Foundation URL Improvements

To be fair, the copyright comment at the top of CFURL's implementation is dated from 1998, which means it's at least 3 years older than Billie Eilish.

When you consider the number of system APIs that traffic in terms of Foundation URL (not to mention all of the internal ones we never see!), as well as all of the code written over that period... it becomes very difficult to do something like change the parsing behaviour. Who knows what that could do?

IMHO, Foundation URL has really been let down by the weakness of URL standards as a whole. It turns out, in hindsight, that they weren't nearly as stable as people at the time hoped they would be, and baking it in to the system ended up locking down outdated behaviour.

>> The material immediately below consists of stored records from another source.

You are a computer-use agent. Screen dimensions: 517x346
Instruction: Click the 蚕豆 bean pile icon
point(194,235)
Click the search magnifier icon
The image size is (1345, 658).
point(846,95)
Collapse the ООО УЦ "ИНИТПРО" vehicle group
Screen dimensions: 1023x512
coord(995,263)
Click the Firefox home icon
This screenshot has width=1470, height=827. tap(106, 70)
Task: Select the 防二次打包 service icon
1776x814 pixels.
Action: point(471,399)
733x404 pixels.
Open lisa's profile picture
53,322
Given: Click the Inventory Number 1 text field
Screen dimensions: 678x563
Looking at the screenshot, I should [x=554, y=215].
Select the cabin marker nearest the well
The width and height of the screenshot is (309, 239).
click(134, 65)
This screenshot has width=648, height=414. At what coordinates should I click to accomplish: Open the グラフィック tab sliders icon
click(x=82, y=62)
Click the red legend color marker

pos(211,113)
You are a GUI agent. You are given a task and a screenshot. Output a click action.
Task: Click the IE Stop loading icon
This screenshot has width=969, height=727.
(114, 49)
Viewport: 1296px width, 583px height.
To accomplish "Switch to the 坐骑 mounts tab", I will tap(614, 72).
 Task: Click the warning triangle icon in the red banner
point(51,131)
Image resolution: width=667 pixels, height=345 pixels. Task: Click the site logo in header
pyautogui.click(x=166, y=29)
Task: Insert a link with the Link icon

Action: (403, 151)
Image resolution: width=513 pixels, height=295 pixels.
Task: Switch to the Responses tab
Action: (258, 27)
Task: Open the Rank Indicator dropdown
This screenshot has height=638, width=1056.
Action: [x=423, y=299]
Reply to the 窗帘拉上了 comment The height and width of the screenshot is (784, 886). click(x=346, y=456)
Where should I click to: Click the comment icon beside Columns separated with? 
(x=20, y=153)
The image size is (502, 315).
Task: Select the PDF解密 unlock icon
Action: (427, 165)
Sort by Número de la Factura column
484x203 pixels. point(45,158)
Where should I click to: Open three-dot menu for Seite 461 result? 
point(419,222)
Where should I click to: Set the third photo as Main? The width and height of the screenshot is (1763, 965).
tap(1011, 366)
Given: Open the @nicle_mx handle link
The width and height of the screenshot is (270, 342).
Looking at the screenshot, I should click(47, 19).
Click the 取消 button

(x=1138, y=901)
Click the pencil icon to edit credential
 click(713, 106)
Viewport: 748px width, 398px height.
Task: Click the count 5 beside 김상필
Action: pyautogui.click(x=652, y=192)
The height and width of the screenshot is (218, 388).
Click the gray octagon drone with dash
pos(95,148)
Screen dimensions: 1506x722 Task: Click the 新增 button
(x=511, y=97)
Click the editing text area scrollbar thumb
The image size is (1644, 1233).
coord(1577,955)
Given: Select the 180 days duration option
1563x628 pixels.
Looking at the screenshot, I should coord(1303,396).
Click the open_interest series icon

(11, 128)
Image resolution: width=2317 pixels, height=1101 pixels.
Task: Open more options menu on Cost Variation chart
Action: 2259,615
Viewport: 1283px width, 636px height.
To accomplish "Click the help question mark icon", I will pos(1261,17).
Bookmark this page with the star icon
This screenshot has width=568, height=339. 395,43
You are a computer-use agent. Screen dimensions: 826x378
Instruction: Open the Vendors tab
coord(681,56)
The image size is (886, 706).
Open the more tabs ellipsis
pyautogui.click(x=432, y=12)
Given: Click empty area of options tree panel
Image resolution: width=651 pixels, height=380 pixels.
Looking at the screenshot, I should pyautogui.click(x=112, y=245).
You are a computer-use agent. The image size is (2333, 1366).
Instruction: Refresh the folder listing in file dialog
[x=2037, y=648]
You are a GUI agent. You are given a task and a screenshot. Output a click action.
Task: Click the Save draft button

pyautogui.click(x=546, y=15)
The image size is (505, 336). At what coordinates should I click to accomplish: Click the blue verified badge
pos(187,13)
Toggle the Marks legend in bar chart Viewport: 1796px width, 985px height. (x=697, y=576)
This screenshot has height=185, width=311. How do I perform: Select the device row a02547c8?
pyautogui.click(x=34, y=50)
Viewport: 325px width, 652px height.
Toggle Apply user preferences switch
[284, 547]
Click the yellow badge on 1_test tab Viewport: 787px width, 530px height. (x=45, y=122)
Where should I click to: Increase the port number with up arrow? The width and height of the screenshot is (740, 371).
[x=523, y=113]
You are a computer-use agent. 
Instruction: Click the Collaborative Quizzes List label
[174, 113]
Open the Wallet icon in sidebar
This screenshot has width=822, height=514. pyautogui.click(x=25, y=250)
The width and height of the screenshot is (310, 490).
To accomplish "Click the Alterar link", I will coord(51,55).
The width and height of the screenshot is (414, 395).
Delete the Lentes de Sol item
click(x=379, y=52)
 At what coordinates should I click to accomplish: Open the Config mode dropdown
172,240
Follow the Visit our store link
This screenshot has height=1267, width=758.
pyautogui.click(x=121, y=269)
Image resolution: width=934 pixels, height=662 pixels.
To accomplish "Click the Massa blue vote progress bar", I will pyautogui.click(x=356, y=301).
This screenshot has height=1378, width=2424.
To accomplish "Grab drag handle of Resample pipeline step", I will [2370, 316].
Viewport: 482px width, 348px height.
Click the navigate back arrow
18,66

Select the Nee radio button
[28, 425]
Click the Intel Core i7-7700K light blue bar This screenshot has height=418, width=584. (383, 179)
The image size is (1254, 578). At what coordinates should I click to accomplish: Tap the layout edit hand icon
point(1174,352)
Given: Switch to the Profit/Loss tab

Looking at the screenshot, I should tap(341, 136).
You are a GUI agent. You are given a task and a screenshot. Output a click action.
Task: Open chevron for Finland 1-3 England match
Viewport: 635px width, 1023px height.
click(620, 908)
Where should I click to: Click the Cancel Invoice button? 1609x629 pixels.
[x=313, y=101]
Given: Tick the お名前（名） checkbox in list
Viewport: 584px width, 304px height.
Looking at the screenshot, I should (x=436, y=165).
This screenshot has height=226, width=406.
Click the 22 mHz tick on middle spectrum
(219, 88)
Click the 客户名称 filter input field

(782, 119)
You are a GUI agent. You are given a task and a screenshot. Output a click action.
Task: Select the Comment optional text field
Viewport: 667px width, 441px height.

It sucks, but nobody could have forseen it. The web was just a totally different place in the 90s.

11 Likes

I was curious about that. I'm fine switching to WebURL but was wondering if there could be a way to make URL that everybody uses more suited for modern day practical usages.

I think this is one of those cases where it is best to cut losses and just transition to something else over time. Foundation.URL is to WebURL as Foundation.NSString is to Swift.String.

2 Likes

CustomStringConvertible

The description might be improved by always returning the absoluteString.
Currently, it can return the relativeString, a " -- " separator, and the baseURL.

CustomDebugStringConvertible

If necessary, the debugDescription can return the separated components.

LosslessStringConvertible

Would it be possible to add this conformance?
Or might it conflict with the proposed non-failable initializer?

I don't want to derail this thread; I think it's great that the Foundation team are looking to make URL more economic, but I guess to some extent it is inevitable to bring up the parsing behaviour. It's something I encountered quite a lot working on Apple platforms (URLs spread everywhere - and if one platform refuses to accept them, you get a bunch of eye-rolls from your colleagues and a lot of reluctance to accommodate).

There are a lot of changes to things like parsing behaviour - but it goes even deeper. Foundation URL represents both relative and absolute URLs (i.e. with a scheme) in a single type, but the WHATWG standard doesn't even consider relative URLs to be URLs. According to the web model, every URL must have a scheme. Stuff like this:

URL(string: "foo") // <- Parses successfully! Is this a URL?

Just wouldn't fly.

Not to mention that pretty much every other URL library has gone the other way in terms of things like automatically percent-decoding URL components, the percent-encoding sets are different, and there's a lot of protocol-specific rules (e.g. HTTP URLs can't have empty hostnames - it's forbidden by the HTTP spec, and actually enforced at the URL level so it won't even parse).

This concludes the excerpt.